Momo tackles furballs, leaving your parents for college, and being #foreveralone

Processed with VSCOcam with b1 presetDear Momo,

Basically, I’m writing to you because I have already exhausted all my friends in talking about this. Maybe you’ll have some good advice. I’m 27, a successful consultant with a big firm, and generally feel good about where I am in life. I have a circle of friends I love, a nice apartment…I’ve hit all these benchmarks that I told myself I’d earn by this point in my life. So far so good. But my love life so far has been unfulfilling and unsatisfying, in terms of real partnership. Many of my friends are engaged or married, while I keep making the same tinder rounds. I can’t help feeling like I’m going to be alone forever.

I don’t feel this way all the time, but there are moments…quiet moments, I guess, when I’m home alone and I just feel like…this overwhelming feeling of panic and loneliness because I’m not getting any younger and I haven’t found anyone and maybe never will. I’m getting so tired of just going on empty meaningless dates and never moving past that stage. I feel like my time is running out. I know that makes me a bad feminist. I don’t need no man, etc. etc. But I can’t help feeling this way, anyway. So…any advice on how to get over it?

—J

Dear J,

As a cat, I like my alone time and consider it something to be treasured. But I also know how nice it is to be petted and cared for. I get it. Wanting to have something to joke with and watch TV in bed with and just generally share life with is not something to feel ashamed of. It’d be one thing if you felt like you absolutely couldn’t get your life together without a man/woman/partner/whatever. But that’s not the case, right? You’ve laid out your other “benchmarks,” as you call them, and it sounds like other than this partner thing, you are a woman (?) of many achievements and live a fulfilling, fairly balanced life. That’s more than many, many people are able to have, and you should be proud of that.

I also wouldn’t treat this as something just to be “got over with.” Accept that you are lonely, accept that you want a partner to share your life, and accept that it’s ok to feel this way. This is a more common “problem” than you think. So, how do you go about addressing this?

Honestly, I have very little concrete advice. I’m a cat, after all. Even if I were a human, this sounds like the kind of messy, complicated, open-ended problem that humans are always creating for themselves. You say you’ve tried dating apps, but find them unfulfilling. Maybe it’s time to switch up your tactic, if this approach is not getting you the results you want. Ask your friends to set you up! Go to in-person meetups, wander around bookstores, live whatever rom-com cliche you want. Just know that you are taking concrete steps toward your goal and feel happy about that.
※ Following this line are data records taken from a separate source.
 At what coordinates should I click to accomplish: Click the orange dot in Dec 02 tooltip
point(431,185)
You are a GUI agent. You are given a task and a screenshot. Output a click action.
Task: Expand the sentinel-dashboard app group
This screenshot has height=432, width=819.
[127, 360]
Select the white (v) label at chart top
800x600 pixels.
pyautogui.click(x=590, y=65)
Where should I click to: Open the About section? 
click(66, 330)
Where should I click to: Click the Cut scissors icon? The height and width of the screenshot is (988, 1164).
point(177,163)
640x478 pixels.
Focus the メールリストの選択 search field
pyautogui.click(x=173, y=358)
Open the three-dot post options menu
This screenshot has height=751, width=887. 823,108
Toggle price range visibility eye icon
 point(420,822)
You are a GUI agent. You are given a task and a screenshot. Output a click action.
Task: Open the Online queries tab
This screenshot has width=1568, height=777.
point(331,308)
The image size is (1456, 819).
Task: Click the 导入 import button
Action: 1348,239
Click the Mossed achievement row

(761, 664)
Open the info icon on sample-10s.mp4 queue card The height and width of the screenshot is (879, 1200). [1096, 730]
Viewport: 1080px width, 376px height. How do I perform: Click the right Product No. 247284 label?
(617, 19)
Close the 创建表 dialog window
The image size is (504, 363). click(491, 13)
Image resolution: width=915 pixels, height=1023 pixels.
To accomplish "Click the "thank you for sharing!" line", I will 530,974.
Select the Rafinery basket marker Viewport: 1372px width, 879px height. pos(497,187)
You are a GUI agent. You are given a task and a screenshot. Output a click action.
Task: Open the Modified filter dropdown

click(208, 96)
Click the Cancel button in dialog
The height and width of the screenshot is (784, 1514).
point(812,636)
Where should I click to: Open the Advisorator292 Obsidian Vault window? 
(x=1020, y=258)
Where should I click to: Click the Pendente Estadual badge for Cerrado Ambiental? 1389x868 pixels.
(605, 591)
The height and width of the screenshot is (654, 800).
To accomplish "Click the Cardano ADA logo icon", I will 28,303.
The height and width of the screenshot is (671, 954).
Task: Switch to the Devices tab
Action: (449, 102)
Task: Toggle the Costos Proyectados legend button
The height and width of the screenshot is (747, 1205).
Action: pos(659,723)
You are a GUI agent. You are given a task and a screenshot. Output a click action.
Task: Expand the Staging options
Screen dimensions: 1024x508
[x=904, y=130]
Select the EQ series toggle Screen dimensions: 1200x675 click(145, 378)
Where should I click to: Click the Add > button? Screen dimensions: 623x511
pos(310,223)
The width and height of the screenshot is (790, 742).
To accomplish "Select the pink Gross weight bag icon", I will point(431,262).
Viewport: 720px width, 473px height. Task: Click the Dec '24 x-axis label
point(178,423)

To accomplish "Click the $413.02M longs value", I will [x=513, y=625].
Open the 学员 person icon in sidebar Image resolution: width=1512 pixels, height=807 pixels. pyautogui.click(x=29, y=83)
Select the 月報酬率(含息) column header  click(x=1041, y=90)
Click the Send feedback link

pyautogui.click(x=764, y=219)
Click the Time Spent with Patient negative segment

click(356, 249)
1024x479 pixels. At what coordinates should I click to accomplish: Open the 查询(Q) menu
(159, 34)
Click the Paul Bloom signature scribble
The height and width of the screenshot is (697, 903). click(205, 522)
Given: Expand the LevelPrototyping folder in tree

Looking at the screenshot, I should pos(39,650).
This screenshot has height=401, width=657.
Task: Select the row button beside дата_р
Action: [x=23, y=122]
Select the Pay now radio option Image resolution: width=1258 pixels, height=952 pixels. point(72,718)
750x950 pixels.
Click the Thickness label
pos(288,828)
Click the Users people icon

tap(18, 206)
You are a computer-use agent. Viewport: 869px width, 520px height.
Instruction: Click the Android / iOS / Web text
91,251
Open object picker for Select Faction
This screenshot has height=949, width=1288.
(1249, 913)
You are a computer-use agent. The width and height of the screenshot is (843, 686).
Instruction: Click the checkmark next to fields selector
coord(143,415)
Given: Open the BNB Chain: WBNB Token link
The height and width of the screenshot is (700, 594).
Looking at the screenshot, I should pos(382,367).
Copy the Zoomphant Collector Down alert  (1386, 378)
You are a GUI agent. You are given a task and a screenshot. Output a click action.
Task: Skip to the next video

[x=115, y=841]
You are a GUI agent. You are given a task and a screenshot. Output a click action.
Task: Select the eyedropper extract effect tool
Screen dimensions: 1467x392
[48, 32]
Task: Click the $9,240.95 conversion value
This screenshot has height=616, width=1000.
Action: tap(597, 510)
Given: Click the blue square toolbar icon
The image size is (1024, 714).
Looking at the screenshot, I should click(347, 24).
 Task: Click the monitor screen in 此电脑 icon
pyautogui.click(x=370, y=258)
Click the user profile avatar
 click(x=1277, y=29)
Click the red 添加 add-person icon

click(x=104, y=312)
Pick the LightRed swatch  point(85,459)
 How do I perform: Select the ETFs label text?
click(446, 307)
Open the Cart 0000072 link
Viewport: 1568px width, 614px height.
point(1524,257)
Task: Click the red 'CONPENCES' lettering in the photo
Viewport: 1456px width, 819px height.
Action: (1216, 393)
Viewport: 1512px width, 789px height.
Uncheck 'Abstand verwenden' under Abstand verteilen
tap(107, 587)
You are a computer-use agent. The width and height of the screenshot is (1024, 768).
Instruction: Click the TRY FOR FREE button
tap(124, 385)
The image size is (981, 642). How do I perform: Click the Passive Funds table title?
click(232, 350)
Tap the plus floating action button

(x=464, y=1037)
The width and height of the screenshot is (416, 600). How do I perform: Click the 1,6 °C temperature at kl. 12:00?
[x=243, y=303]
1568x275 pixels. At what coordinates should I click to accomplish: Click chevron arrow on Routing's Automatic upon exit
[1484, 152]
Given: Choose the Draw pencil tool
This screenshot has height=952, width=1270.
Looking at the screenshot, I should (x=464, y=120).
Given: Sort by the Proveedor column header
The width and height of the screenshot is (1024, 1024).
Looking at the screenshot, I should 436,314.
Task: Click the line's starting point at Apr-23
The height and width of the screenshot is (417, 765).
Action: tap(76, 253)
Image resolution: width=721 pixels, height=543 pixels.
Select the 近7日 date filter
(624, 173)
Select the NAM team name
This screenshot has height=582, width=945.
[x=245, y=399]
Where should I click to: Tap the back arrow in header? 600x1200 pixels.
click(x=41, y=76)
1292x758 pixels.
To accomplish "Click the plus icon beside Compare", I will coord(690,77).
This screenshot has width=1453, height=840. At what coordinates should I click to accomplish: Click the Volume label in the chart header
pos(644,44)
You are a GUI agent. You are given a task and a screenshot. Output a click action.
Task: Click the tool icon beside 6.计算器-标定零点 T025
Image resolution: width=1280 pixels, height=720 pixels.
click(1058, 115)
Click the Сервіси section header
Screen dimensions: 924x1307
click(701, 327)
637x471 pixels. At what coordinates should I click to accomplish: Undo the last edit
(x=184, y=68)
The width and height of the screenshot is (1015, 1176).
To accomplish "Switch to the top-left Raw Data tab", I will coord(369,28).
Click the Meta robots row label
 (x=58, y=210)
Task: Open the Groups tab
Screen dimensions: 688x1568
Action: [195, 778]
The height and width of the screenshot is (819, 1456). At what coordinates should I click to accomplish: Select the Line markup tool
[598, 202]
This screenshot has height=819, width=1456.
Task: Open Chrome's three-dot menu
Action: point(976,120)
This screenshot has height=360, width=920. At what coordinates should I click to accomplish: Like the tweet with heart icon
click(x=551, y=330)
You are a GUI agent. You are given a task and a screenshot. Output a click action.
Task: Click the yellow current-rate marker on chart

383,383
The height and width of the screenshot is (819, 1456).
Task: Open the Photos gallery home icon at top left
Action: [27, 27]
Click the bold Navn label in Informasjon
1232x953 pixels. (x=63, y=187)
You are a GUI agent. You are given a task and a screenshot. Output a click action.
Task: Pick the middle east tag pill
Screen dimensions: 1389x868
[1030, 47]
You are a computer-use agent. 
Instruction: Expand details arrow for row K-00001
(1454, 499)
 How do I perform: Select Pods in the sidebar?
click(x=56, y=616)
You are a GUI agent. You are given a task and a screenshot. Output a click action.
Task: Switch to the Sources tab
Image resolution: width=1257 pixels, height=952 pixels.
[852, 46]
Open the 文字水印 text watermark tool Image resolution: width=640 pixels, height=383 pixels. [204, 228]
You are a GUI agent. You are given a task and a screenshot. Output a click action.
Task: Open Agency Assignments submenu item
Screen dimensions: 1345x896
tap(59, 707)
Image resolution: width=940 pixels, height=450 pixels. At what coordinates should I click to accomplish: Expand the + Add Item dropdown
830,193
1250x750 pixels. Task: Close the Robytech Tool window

Finally, I would tell you to have more faith in yourself. You are not unlovable, as your friends will attest. Take the confidence you applied to school, your job, and your social life, and tell yourself you won’t be alone if you don’t want to be. Have a little more belief in yourself, as you do in the other areas of your life. And good luck!

—Momo


 

Dear Momo,

I’ve been lucky enough to get into three of the colleges I really wanted to attend, all of which are outside my home state. I even have a full ride to the one I liked the best. The problem is that my mom is really, really opposed to me leaving the state. (My dad has very little opinion on this, but with his silence basically supports my mom.) She wants me to attend the state school I also got into, which is a pretty good school and close to our town, but just isn’t where I saw myself ending up. I’ve tried telling my mom the reasons I want to leave the state, but she always feels hurt and says I want to get away from them. That’s not really it, though I do feel like going to a school out of state would let me be more independent and meet more new people. Do you have any advice on how to handle this situation? What do you think? My mom and I have always been very close, and I hate having to start my college career like this. But I also don’t want to give up on my dream school. Thanks!

—M

From one M to another,

College is the time to stretch your spine and try something new. It can be one of the most formative times in life, and for most young humans, it’s their first time living alone and figuring things out like adults. That step into adulthood is something important that you shouldn’t give up just because you might hurt your mom’s feelings.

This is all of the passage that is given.